Falling Leaf glanced at the three and shrugged.
“They’re human. Who knows what madness has taken them?”
“That’s probably fair,” said Sen.
He allowed himself the mercy of leaning his head back and squeezing his eyes closed for a few seconds. There was nothing, literally nothing, that he could do to change the situation with the dragon. Whatever its reason for being there, it clearly didn’t mean to harm Ai immediately. If it had, he suspected that he’d have had a very different conversation when he contacted the sect. That was assuming he could have reached anyone at all. He suspected that dragons acted a lot like Uncle Kho when they decided to engage in violence. There might be survivors afterward, but probably not very many. Opening his eyes, Sen looked at the Order members.

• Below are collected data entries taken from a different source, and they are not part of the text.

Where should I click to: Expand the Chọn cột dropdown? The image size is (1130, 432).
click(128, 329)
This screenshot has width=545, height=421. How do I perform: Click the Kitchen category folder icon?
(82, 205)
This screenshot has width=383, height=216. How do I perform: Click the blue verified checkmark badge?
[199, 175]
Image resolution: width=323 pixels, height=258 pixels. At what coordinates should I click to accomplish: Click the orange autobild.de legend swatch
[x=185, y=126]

“Oh, right. I guess I should go deal with this,” he said, holding up the elixir.
“You say that as though it’s trivial,” whispered one of the order members.

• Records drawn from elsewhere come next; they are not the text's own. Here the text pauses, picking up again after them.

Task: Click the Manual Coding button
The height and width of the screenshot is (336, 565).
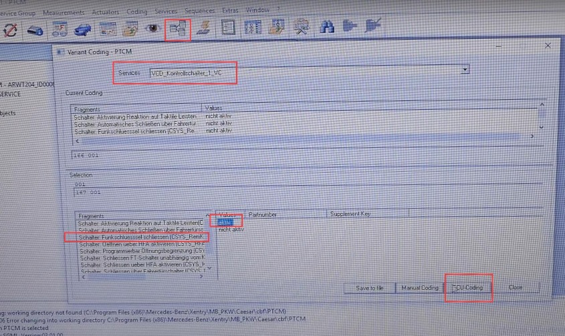Action: point(420,288)
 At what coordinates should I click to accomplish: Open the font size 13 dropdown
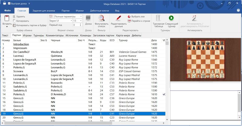[81, 21]
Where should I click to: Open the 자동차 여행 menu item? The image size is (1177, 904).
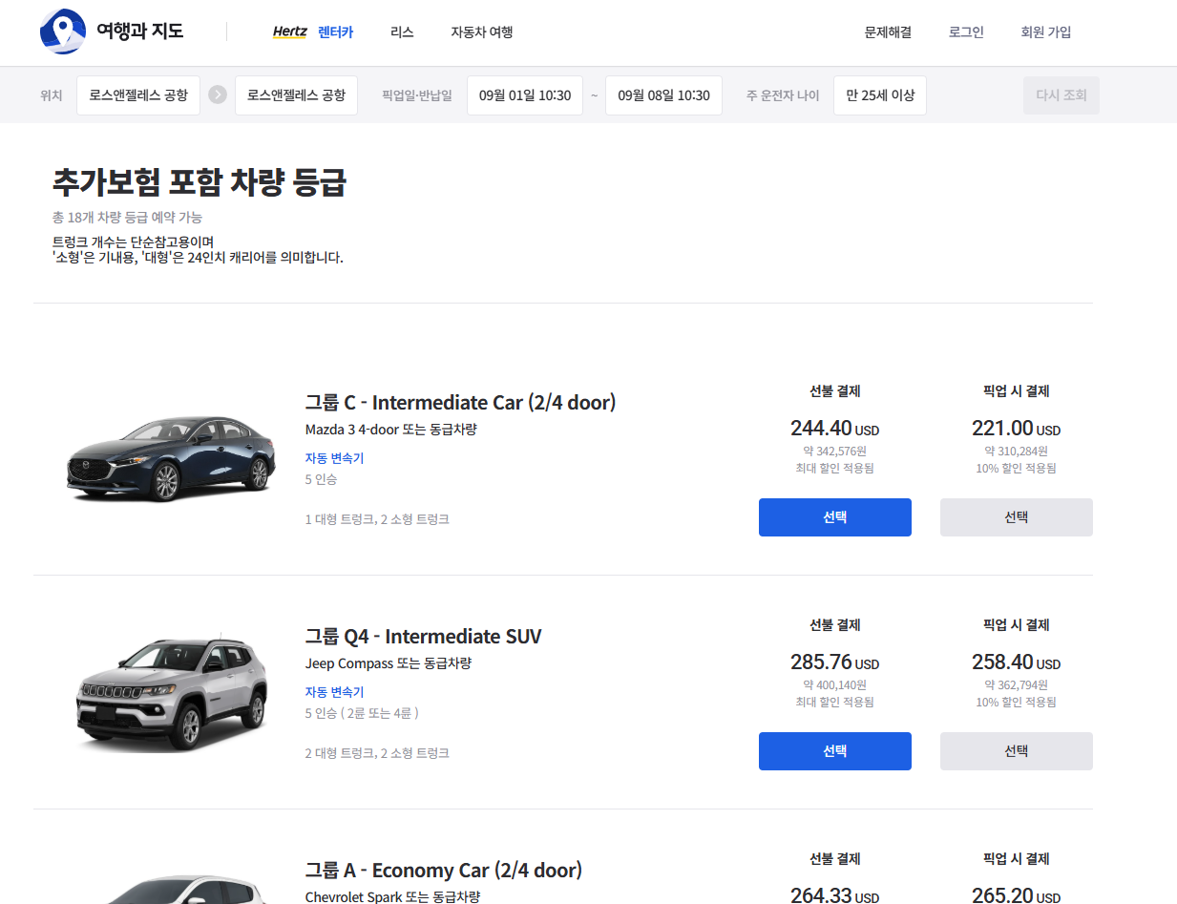482,32
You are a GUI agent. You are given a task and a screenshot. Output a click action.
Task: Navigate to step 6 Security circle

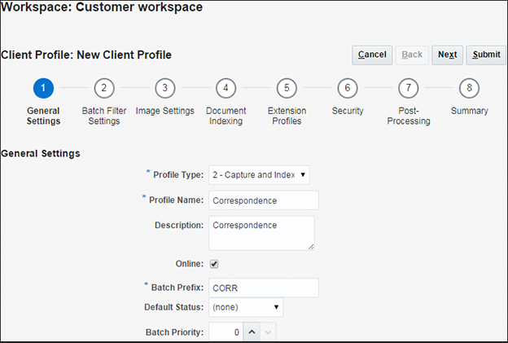click(x=347, y=88)
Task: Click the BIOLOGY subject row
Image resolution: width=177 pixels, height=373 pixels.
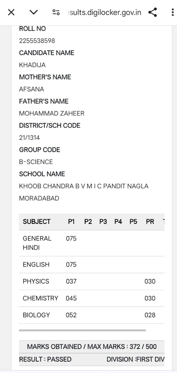Action: pos(92,315)
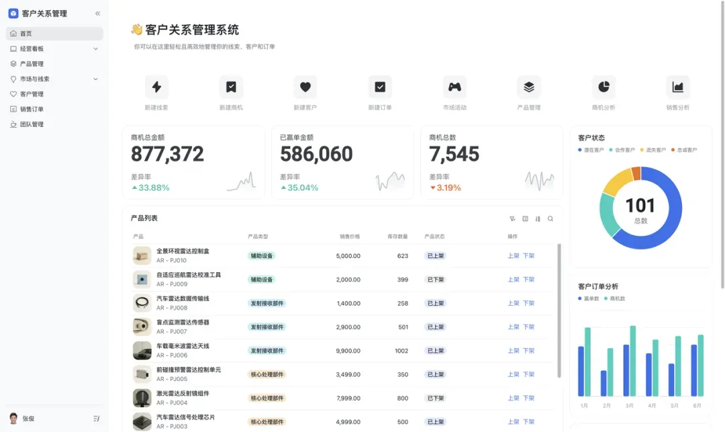Collapse the sidebar with double-chevron button
725x432 pixels.
pyautogui.click(x=97, y=13)
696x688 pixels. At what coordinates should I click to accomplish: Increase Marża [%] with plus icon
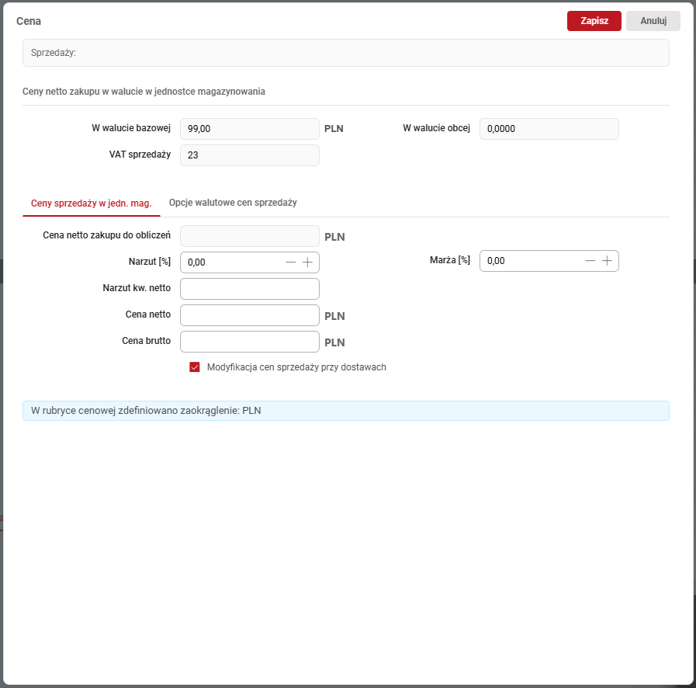[607, 261]
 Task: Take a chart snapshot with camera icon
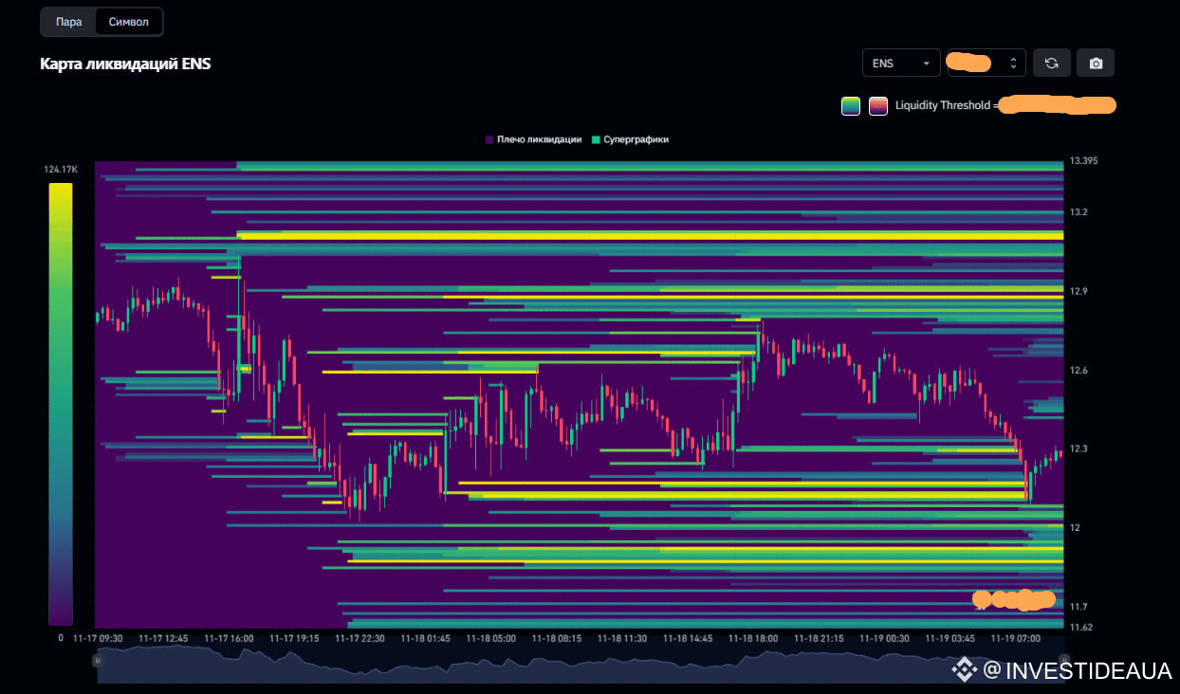coord(1096,64)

Sen gave the man a flat look.
“Right now, my daughter thinks a dragon is her new friend. A. Dragon. Meanwhile, I’m here. So far away that there’s nothing I can do about it. This, it turns out,” said Sen, waggling the vial, “is going to be the easy part of my day.”

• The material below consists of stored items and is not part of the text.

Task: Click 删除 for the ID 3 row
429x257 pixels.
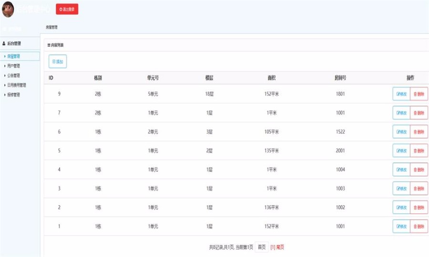Action: (x=419, y=188)
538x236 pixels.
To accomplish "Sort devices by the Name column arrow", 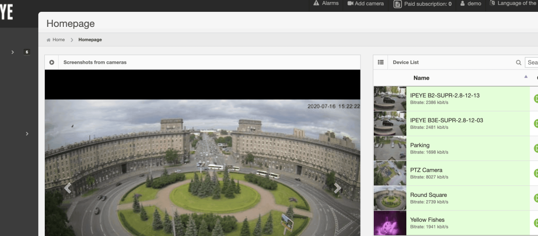I will pos(526,77).
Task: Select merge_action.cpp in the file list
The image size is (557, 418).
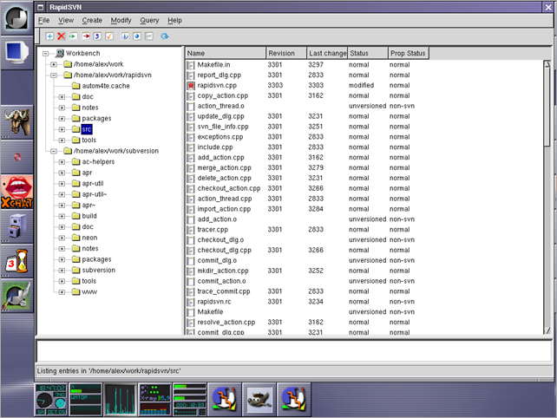Action: 223,167
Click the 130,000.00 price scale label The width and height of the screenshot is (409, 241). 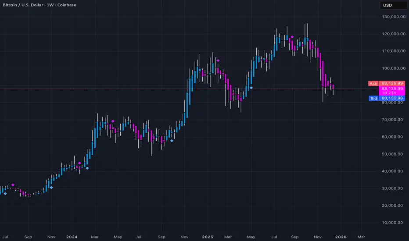(394, 17)
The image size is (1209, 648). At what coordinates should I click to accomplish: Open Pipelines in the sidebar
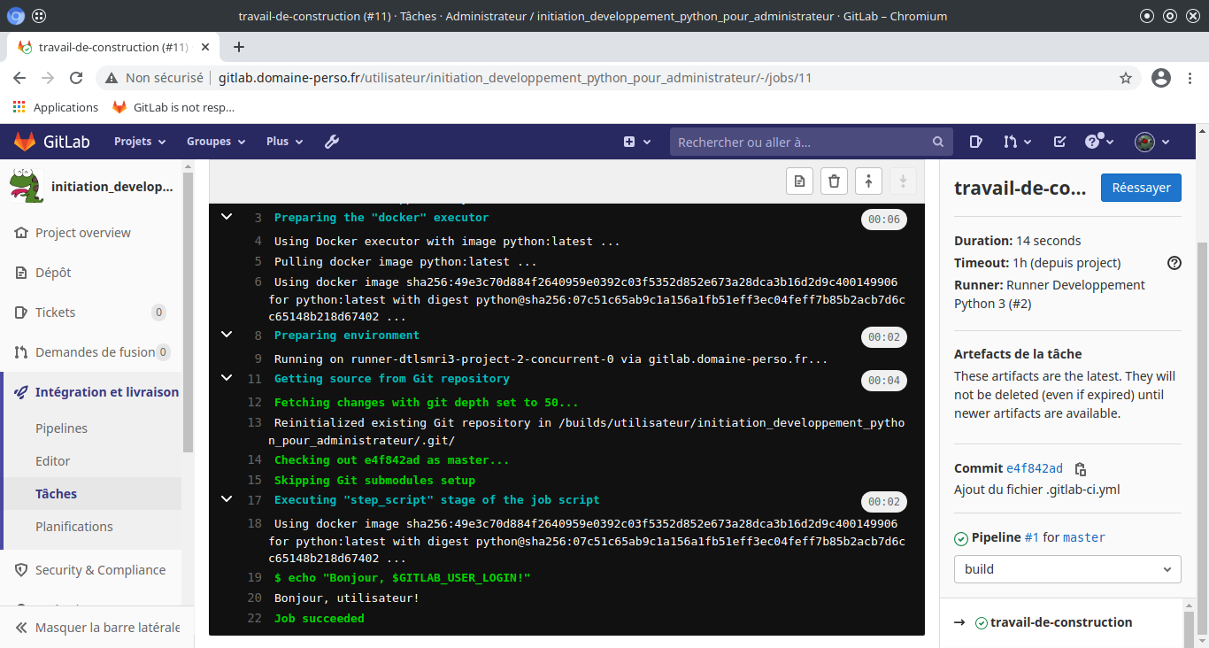[x=61, y=428]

“Easy?” asked Falling Leaf, doubt clear on her face.
“Easier,” admitted Sen. “Make sure they don’t interrupt.”
“Why would they interrupt?”
Sen looked at the vial in his hand and said, “Because there will probably be some screaming involved.”
That set off a round of frantic questions from the Order members that Sen wholly ignored as he walked to the Matriarch’s room. Closing the door behind him, he sealed the stone. It wasn’t a perfect solution. Galehouses could take some abuse, but they weren’t indestructible. Sealing the door was more of a symbolic point. If those cultivators decided to break through the stone, they probably could. He hoped that they wouldn’t. That would only work against their own interests at this point. After a few seconds of consideration, Sen disabled the formation that had been steadily concentrating fire qi around the Matriarch. It wouldn’t be necessary anymore if the elixir worked the way he expected it to. While he could work around dense fire qi, it would add difficulty to the process. There was no benefit to making his work harder. He looked at the face of the Matriarch. She seemed largely unchanged, save for the absence of a subtle expression of underlying pain.
“I wish you could tell me if this is something you actually want,” he muttered.
He waited for her eyes to open. They didn’t. I guess that was an empty hope, he thought. If she were going to wake up, she would have already. With nothing else to do, Sen pushed aside his uncertainties and fears. The elixir would work, or it wouldn’t. This had always been a gamble. If the elixir failed, the Order of the Celestial Flame wouldn’t be in a worse position than it had been. He used a thumb to open the woman’s mouth. Then, he massaged her throat to encourage swallowing as he slowly poured the elixir into her mouth. With his spiritual sense and qi examining everything that was happening inside the Matriarch, he felt it the moment the elixir hit her stomach and went to work.
For one brief moment, her eyes snapped open. She let out the scream he’d been all but certain was coming. He doubted it would be the first. After that, he didn’t have the attention to spare for what was happening outside of her body. The elixir behaved mostly the way he’d expected it to. It spread out through her body, but there were places where the elixir tried to build up or where it didn’t want to go. There were dozens of possible explanations for that, exactly none of which Sen had the time to explore. To work, the elixir had to do certain things in certain ways, even if he had to make things happen in those ways.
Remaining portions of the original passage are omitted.